Mike Ersfeld, general manager of a Best Buy store in Eden Prairie, carried a customer's basket full of products to a checkout desk.
Marlin Levison, Star Tribune
Best Buy's holiday sales lift hopes for buyout
- Article by: THOMAS LEE
- Star Tribune
- January 11, 2013 - 9:10 PM
Zero growth isn't usually cause for celebration. But given the dismal predictions for Best Buy Co. Inc.'s holiday sales, it gives the company good reason to exude a little more confidence.
The Richfield-based consumer electronics retailer said Friday that sales at stores open for at least a year in December were flat compared with the same month in 2011. It was viewed as a modest victory for Best Buy considering the fierce competition from Wal-Mart and Amazon over the holidays.
"I think we can conclude that flat is pretty good in this environment," said Stephen Baker, an analyst with market research firm NPD Group. "Clearly, things are not as bad as people want to believe about Best Buy."
More importantly, Best Buy's relatively strong holiday performance appears to justify its recent decision to extend the deadline for founder Richard Schulze to buy back the company to February. Schulze was supposed to have submitted a bid by Dec. 15, a deadline both sides described as final.
But at the last minute, the board requested an extension so Best Buy and Schulze could review holiday sales data before Schulze makes an offer. Some analysts suspected Best Buy had anticipated that the numbers would be good, which would help reassure Schulze's private equity investors that the business had stabilized and perhaps boost the purchase price.

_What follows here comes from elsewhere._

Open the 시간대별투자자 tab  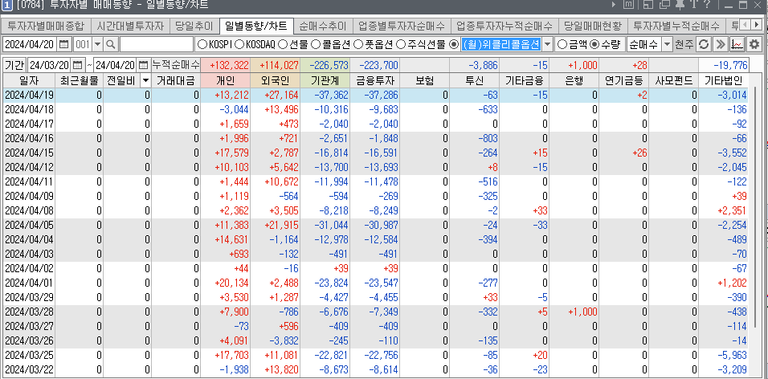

Of course, Best Buy ran the risk of poor holiday sales, which would surely torpedo its stock price and possibly scare off Schulze's investors. But thanks to robust online growth, heavy investments in employee training, and a new online price-match policy, the company generated $9.9 billion in U.S. sales last month, which amounts to flat same-store sales growth vs. December 2011.

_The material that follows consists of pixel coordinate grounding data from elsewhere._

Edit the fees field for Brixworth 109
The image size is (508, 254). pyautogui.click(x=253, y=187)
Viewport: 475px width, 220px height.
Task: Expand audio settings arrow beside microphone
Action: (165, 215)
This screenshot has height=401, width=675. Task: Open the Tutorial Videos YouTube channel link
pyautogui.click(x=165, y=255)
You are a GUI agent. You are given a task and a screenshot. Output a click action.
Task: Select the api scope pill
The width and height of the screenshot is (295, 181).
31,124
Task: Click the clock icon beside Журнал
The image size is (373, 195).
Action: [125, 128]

"One of our first priorities of our [turnaround] strategy is to stabilize and then begin improving our comparable-store sales," CEO Hubert Joly said in a statement. "Our holiday selling strategy allowed us to deliver these results. While it will be a journey with ups and downs, we are focused on becoming an increasingly effective multichannel retailer."

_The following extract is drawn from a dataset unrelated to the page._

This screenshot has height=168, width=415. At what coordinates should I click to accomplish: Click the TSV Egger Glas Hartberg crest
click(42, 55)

What makes the Best Buy holiday performance even more impressive is how the company held its ground without sacrificing its profit margins even as industry sales of computers and flat-screen televisions, two key product categories, continue to lag.
Unit sales of flat-panel TVs declined 1.5 percent with average selling prices dropping 8 percent to a record-low $364, according to NPD. And despite the launch of Windows 8, the new operating system did little to boost holiday PC sales or reverse the long decline of Windows-based notebook computers. From Black Friday to the end of the year, unit sales of Windows notebooks fell 10.5 percent, NPD said.
For investors, the real question is whether Best Buy has done enough to help secure a Schulze-led buyout. Some major investors think it probably will take several more months of similar performance to convince Schulze's private equity partners -- Texas Pacific Capital, Leonard Greene & Partners, Cerberus Capital Management -- that the company truly has turned a corner.
A source close to Schulze told the Star Tribune that the founder still intends to submit a bid in February or possibly this month.
One major area of concern is the company's ability to produce free cash, which Schulze needs in order to pay off the billions of dollars he will likely borrow to finance the deal. Best Buy said it now expects to generate about $500 million in free cash in fiscal 2013, down from its previous estimate of $850 million to $1.05 billion. But company officials attribute the reduction to a one-time event relating to its holiday inventory.
In any case, Schulze, his investors and the board now feel better about the company's prospects, said David Strasser, an analyst with Janney Capital Management.
"The hostility between Schulze and the board is over," Strasser said. "It's time to negotiate a deal."